The software changes that Boeing is now working on will partially address the system flaws that triggered the Lion Air and Ethiopian Airlines crashes. For one thing, the updated system will less aggressively trim the horizontal stabilizer down. And, presumably going forward, Boeing will use the newly reported findings to further refine their changes to minimize the chances that the exact same scenarios will unfold in the exact same way ever again.
What Boeing will never be able to erase, however, is the fact that it was taken by surprise not once but twice by previously unknown failure modes. And it insisted all the while that its planes were fundamentally sound.
Boeing’s lack of awareness about its own lack of awareness raises an inevitable question: What else don’t they know? What other failure modes have they failed to anticipate?

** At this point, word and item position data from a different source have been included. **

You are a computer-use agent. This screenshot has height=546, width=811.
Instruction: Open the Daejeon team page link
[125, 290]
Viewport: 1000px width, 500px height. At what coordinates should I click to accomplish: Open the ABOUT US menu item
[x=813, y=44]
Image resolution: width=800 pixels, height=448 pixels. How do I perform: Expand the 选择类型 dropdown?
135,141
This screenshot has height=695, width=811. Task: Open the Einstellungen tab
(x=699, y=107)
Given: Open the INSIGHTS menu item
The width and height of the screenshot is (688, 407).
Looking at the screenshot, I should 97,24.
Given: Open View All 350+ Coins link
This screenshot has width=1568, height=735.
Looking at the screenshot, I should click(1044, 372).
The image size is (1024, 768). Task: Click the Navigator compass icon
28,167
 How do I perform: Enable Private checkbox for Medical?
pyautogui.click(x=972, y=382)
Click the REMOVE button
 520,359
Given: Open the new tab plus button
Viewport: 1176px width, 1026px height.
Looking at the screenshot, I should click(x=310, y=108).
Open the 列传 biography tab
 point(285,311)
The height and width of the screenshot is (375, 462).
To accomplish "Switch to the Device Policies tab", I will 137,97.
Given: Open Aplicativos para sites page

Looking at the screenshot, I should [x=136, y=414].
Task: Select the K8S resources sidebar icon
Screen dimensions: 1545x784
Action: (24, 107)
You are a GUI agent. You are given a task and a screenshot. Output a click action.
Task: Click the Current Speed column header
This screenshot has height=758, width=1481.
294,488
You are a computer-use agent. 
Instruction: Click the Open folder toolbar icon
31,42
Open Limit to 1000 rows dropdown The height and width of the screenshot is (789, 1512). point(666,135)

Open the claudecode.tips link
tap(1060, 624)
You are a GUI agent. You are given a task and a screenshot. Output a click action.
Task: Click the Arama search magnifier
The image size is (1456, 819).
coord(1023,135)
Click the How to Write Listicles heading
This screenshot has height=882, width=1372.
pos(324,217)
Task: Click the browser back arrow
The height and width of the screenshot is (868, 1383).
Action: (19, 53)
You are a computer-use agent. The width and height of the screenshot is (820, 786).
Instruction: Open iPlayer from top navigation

Elsewhere, I’ve faulted the FAA for gradually shifting responsibility for certification away from government regulators to the manufacturer. But Malmquist says that given the complexity of modern aircraft, there really is no alternative. “When you’re looking at a system that has 30 or 40 million lines of code, there is no way that you can spot-check like a police officer giving traffic tickets,” he says. “The only way a regulator is going to fully understand what’s going on would be to have someone working in the program office five days a week, year-round.”
Of greater concern, Malmquist says, is the fact that the procedures established for certifying airplanes were developed during the many decades when aircraft systems were electromechanical in nature. Such approaches can’t handle the huge number of ways that computerized systems can interact with one another.
And complexity is only going to increase. Aircraft designers are increasingly handing over responsibility to automated systems whose sophistication allows them to perform robustly, but which can also open up all sorts of possibilities for unexpected behavior. In trying to anticipate what problems might arise, engineers are limited by their ability to imagine all the possible outcomes. When designing MCAS, for instance, it seems that Boeing contemplated what would happen if the system stopped working, but didn’t game out all the consequences of it running away.
What can’t be imagined can’t be planned for. Failure modes that engineers don’t consider when designing aircraft aren’t going to be anticipated in flight testing either—or in subsequent crew training. “So you have a triple whammy going on,” Malmquist says, “and there’s no good way to escape.”
The problem isn’t limited to airplanes. As automation continues its breakneck expansion, we’re going to see more and more accidents that take place not because something breaks but because humans and complex machinery react in ways that we didn’t—and maybe can’t—expect. “We’re seeing the same accidents happening across different domains,” Malmquist says, from self-driving cars to the Deepwater Horizon catastrophe. “There are a few differences, but in the end, these accidents are almost identical from a systems-theory point of view.”
In a statement made on Thursday after Ethiopia’s release of the preliminary accident report, Boeing CEO Dennis Muilenburg acknowledged that software played some role in the disaster. “As pilots told us, erroneous activation of the MCAS function can add to what is already a high workload environment. It’s our responsibility to eliminate this risk. We own it and we know how to do it.”
The sheer complexity of those automated systems, however, makes it unclear whether Boeing or any company knows enough to eliminate the risk. Safety experts have begun developing new approaches better suited to the automated world. So far, unfortunately, their uptake hasn’t matched the rate at which these systems are spreading into every corner of human life.